Stated task = Repeat the rows below word for word, starting at the first row and ending at the row that contains "pos(318,31)".

>> BEGIN Records provided

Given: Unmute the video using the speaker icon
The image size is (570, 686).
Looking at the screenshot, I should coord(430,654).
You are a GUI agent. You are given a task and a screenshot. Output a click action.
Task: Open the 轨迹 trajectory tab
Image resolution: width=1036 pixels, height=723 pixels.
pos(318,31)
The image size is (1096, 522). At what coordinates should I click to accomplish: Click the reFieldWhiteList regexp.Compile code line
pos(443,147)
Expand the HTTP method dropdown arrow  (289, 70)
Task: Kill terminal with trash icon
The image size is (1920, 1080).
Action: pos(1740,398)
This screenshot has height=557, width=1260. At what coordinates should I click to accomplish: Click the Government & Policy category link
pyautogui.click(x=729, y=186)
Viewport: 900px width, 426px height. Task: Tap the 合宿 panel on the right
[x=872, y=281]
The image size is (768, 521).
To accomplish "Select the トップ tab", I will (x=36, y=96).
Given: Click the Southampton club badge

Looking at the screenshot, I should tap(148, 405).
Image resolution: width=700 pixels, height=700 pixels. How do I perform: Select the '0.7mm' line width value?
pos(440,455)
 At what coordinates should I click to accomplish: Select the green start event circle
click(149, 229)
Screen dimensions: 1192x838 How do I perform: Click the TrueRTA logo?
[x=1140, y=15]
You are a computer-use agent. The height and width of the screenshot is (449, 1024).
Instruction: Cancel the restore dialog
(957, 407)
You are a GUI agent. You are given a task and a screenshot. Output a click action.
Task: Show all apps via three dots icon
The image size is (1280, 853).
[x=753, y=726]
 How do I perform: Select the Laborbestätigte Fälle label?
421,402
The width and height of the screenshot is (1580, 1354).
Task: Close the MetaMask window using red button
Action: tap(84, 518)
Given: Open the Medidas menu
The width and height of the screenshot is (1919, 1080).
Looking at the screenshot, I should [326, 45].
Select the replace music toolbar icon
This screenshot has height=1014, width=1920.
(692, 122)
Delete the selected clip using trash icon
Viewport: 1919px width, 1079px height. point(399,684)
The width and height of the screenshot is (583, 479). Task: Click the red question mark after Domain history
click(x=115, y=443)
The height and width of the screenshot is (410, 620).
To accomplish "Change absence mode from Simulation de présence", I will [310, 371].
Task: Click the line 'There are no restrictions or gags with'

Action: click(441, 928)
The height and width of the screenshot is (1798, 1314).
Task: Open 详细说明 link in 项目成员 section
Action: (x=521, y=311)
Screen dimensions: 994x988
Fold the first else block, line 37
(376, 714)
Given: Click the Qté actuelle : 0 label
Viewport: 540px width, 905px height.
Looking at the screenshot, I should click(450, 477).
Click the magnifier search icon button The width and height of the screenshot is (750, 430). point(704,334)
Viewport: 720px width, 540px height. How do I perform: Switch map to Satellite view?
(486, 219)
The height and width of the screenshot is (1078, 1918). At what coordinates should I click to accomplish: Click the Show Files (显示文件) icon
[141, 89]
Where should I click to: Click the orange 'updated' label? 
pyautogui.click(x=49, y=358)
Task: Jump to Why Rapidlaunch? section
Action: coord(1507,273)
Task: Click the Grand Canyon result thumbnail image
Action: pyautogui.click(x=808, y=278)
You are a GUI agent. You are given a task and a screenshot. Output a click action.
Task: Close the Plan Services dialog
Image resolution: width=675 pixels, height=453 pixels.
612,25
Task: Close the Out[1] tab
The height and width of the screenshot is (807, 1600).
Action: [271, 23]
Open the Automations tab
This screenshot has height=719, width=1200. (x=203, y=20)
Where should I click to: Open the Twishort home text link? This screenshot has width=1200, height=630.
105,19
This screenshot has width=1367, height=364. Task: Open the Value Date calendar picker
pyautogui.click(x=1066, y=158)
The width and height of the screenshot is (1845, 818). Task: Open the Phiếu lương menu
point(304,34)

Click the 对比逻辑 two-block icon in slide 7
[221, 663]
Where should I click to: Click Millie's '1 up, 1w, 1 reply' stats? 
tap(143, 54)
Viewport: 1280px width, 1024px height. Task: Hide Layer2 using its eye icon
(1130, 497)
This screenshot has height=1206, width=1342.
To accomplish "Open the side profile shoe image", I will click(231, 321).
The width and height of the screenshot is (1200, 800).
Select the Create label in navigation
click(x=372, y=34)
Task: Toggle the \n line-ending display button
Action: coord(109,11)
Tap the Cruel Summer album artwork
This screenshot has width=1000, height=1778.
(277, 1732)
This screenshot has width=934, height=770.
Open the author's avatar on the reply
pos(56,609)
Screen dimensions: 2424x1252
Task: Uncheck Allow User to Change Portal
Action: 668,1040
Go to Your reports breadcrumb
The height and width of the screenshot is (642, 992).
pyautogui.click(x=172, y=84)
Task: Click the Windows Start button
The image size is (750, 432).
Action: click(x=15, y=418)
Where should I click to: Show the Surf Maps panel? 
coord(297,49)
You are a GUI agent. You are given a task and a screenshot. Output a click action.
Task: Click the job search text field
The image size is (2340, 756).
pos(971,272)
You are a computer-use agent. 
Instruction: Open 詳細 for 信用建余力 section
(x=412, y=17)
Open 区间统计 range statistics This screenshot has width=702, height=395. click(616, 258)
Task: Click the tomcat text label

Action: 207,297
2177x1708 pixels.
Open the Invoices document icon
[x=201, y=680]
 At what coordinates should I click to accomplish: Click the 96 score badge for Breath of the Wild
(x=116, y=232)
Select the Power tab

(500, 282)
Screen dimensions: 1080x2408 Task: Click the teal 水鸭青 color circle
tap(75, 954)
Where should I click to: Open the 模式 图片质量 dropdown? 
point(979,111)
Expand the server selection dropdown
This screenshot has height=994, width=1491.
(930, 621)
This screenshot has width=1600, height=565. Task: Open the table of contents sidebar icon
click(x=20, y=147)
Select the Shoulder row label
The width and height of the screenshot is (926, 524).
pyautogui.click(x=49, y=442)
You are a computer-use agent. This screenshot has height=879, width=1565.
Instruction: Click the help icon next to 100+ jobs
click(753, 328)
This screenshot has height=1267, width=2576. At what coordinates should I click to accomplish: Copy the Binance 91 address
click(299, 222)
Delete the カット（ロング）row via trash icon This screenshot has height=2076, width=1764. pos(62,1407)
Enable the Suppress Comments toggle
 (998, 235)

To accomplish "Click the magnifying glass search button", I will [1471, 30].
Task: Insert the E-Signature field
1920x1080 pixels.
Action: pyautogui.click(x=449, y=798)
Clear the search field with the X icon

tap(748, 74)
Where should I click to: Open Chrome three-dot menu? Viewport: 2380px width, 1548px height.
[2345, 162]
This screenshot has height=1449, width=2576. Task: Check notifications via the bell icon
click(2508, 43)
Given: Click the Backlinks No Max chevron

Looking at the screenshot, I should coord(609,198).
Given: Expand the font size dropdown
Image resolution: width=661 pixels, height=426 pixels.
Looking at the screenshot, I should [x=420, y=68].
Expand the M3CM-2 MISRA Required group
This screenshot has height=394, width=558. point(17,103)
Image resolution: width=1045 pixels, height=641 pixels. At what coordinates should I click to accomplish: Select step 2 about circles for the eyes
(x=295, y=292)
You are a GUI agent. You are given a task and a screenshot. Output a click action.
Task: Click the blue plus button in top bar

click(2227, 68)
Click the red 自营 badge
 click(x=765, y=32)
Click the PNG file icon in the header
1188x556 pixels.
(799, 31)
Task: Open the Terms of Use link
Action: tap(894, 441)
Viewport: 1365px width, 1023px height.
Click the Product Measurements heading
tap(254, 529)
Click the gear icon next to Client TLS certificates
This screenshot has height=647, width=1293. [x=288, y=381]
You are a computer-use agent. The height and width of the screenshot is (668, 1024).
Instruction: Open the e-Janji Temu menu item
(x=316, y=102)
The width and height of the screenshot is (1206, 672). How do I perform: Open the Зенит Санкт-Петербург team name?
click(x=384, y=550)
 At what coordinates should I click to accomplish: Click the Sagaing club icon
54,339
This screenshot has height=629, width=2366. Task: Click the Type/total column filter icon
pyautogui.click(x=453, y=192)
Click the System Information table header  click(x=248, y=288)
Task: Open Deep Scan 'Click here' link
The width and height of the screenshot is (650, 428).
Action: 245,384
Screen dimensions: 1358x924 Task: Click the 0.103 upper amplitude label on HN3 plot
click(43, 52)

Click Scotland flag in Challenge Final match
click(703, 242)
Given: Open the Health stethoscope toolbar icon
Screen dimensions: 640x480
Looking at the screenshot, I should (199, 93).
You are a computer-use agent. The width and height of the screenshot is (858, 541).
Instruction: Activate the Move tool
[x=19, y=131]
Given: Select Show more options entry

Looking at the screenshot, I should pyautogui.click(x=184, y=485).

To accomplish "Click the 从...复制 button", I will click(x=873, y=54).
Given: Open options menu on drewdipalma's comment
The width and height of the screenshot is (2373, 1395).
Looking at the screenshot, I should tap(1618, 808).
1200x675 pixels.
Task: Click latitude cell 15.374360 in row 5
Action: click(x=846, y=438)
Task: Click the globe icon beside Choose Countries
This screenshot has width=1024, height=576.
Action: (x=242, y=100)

>> END Records provided

Task answer =
Given: Unmute the video using the speaker icon
The image size is (570, 686).
Looking at the screenshot, I should coord(430,654).
You are a GUI agent. You are given a task and a screenshot. Output a click action.
Task: Open the 轨迹 trajectory tab
Image resolution: width=1036 pixels, height=723 pixels.
pos(318,31)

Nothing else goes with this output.